Do you ever have those days where after you finish a workout you feel like you have bodybuilder arms?  I know that if I look in a mirror, my arms will be hanging naturally by my sides, but I feel like they are sticking out and I can’t relax them (does that even make sense?). 

massive arms

(source)

Today was one of those workout days!  When Martha arrived at 8 this morning (our last day to not have to workout before 6 am), we warmed up by walking outside.  The heat index is supposed to be over 110 degrees today (and up to 120 tomorrow – WHAT?!), so it was nice to get some time in outside before the smoldering heat sets in.  Today’s workout looked like this:

3 sets alternating 15 of each:

Wide pushups

Wood choppers with 10lb db

Triceps dips on floor

3 sets alternating 15 of each:

Stability ball rollout

Side plank with knee tuck

Pass the ball (lying on back, pass stability ball from hands to feet and then back to hands, stretching out fully each time – I love these!)
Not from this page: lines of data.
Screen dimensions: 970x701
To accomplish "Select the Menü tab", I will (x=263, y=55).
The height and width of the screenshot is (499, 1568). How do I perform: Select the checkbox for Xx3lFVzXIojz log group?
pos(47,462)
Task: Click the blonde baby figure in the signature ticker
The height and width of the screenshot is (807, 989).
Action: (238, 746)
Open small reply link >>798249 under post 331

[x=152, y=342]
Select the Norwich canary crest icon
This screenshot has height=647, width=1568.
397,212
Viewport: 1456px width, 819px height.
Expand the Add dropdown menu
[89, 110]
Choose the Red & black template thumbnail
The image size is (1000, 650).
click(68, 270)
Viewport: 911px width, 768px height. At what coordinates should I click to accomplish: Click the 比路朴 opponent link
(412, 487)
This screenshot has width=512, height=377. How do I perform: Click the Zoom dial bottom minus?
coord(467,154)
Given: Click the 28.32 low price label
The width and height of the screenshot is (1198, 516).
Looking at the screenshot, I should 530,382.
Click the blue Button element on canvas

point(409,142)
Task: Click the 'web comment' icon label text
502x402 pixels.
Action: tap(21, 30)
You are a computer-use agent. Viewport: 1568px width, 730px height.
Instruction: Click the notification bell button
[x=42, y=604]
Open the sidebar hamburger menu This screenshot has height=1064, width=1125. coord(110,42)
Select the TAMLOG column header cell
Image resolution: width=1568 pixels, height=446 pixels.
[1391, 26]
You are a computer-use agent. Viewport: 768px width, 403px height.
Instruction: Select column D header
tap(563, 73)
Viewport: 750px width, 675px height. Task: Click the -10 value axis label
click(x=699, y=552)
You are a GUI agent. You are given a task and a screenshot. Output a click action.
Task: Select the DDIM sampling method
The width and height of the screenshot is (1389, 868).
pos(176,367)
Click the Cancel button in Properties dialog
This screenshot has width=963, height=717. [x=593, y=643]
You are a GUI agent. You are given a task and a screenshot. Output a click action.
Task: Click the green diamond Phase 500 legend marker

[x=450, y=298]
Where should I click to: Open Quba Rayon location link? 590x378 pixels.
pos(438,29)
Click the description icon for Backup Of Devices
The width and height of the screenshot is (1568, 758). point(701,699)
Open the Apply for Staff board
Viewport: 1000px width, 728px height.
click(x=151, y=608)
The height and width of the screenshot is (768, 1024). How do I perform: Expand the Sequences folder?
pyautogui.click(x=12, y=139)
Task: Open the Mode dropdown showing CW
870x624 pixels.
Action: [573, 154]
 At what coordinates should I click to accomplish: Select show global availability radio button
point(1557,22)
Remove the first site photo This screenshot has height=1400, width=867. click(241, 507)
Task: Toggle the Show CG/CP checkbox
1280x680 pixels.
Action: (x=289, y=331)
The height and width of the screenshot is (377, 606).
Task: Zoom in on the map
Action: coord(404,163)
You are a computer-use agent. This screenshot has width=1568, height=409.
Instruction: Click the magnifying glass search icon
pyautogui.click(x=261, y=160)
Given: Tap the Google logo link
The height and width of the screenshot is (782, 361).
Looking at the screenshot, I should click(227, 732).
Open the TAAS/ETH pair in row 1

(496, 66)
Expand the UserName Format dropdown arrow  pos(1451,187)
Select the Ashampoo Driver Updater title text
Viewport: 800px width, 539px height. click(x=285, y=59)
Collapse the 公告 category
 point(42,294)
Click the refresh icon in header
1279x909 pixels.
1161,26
3 sets alternating 15 of each:

Alternating reverse lunge with bicep curl with 10lb/12lb db

Assisted pullups

Bent over rows

3 sets alternating 15 of each:

Triceps extensions overhead with 12lb db

Stability ball rollup

Then complete the following one time through:

Pilates 100

Cancan crunches – 30 (like bicycle crunches but with straight legs)

Oblique twist no weight – 50

 

By the end of this workout, I was definitely feeling it all over!  Working out is the best way to start the day for me!

What is YOUR workout today???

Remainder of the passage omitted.